Валентин Ленуар Кара-Крак-бей».
Я не проклял его. Не почувствовал даже злобы. Я его долго и больно жалел, ибо он был чист.
А дальше было вот что: я сразу почувствовал приток сил, голова моя лихорадочно заработала. Я узнал, где квартирует ксендз Пурвинский, и тотчас пошел туда. Он принял меня в высшей степени любезно и был сплошною улыбкой, но я сказал:
— Падре, очень жаль, но с этой минуты вы больше не ксендз на Кавказе. Это должно быть так, если вы хотите остаться в живых и на свободе.
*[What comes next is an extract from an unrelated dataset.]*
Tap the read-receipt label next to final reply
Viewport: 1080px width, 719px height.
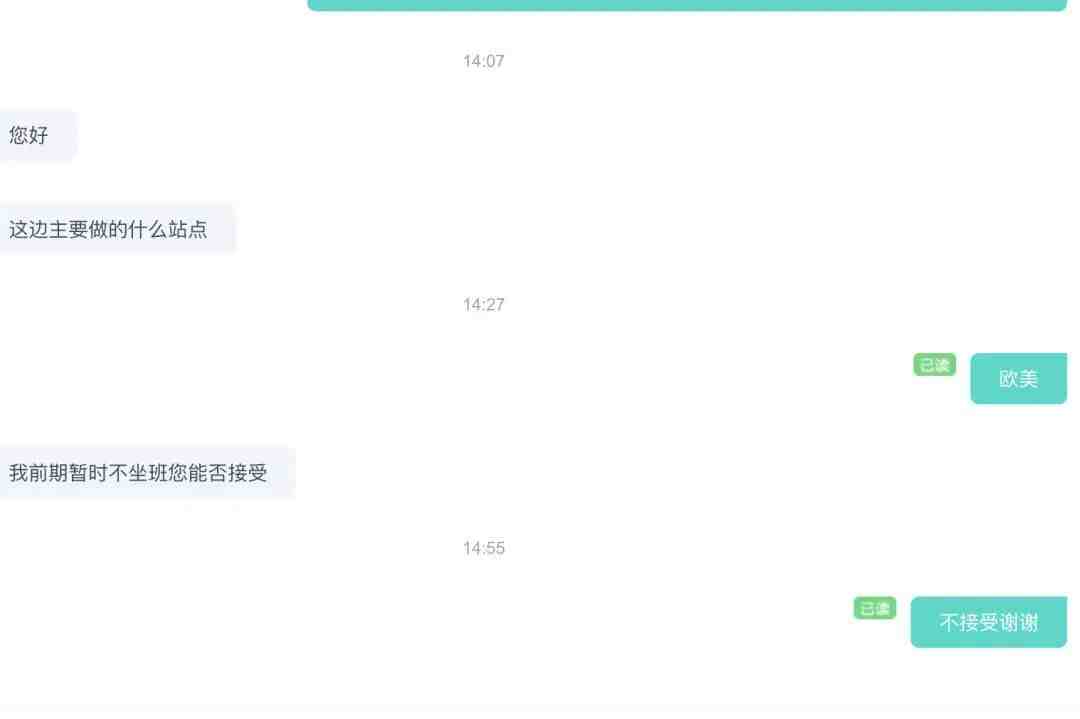click(x=875, y=608)
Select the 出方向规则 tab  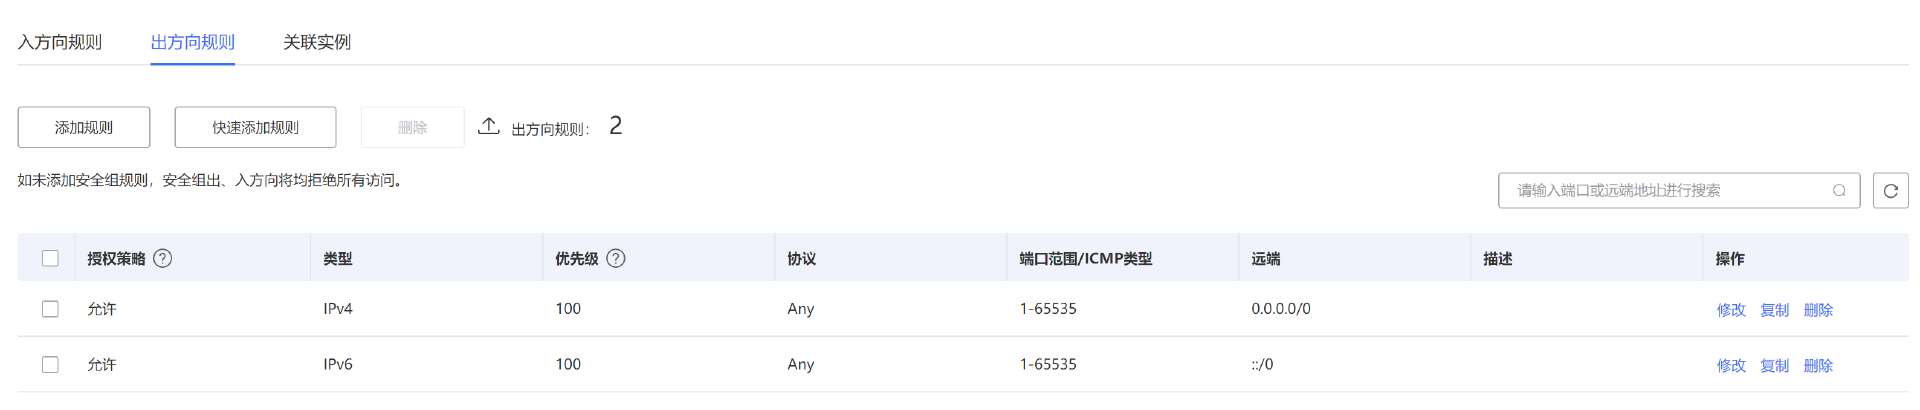pos(192,42)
Мне и еще кое-кому известно, что вы, приглашая на исповедь солдат, советуете им убегать к черкесам ради пользы отчизны и бога. Вы не знаете настоящей пользы. Вы также повинны в гибели Корицкого.
И передо мной вы виноваты: я так перестрадал за брата! Уезжайте отсюда немедленно, или я предам вас в руки жандармов!
— Но как? — воскликнул Пурвинский, у которого хватило ума не отпираться. — Как это можно осуществить?! Нет никаких предлогов.
— Нет предлогов? Заболейте!
Мы говорили недолго. Ксендз понял, что я делаю такую поблажку только ради того, что он заблудившийся поляк — мой соплеменник.
Спустя час, я вернулся в его квартиру с лекарем. Там уже была перебита посуда, а ксендз сидел верхом на столе. При нашем появлении он закричал звериным голосом и начал карабкаться на стену.
Его увезли в симферопольский сумасшедший дом. Но по дороге направление изменили на Слоним. Кому-то удалось доказать, что у ксендза временное нервное расстройство, а не стойкое буйное помешательство.
Диагноз был мне безразличен. Я отлежал в Цемесе еще один приступ лихорадки и возвратился к моему командиру. Он нашел, что хотя я и пожелтел, но выгляжу значительно менее грустным, чем до отъезда.